(Items from a dataset):
• • • • •

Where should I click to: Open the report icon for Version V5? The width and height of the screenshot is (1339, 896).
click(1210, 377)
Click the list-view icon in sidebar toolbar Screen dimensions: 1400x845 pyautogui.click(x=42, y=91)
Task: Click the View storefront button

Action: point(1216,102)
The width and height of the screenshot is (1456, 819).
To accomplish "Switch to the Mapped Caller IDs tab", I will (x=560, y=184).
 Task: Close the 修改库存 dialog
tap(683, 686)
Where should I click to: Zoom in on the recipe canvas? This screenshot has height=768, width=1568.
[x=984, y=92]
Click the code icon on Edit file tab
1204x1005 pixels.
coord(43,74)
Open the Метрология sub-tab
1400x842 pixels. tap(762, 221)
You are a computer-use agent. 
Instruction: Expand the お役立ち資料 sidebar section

• • • • •

(EXERCISE OBJECTIVE): Could you restate all of the lines above without altering a single word?

(SOLUTION FOR THIS PROBLEM):
Where should I click to: Open the report icon for Version V5? The width and height of the screenshot is (1339, 896).
click(1210, 377)
Click the list-view icon in sidebar toolbar Screen dimensions: 1400x845 pyautogui.click(x=42, y=91)
Task: Click the View storefront button

Action: point(1216,102)
The width and height of the screenshot is (1456, 819).
To accomplish "Switch to the Mapped Caller IDs tab", I will (x=560, y=184).
 Task: Close the 修改库存 dialog
tap(683, 686)
Where should I click to: Zoom in on the recipe canvas? This screenshot has height=768, width=1568.
[x=984, y=92]
Click the code icon on Edit file tab
1204x1005 pixels.
coord(43,74)
Open the Метрология sub-tab
1400x842 pixels. tap(762, 221)
You are a computer-use agent. 
Instruction: Expand the お役立ち資料 sidebar section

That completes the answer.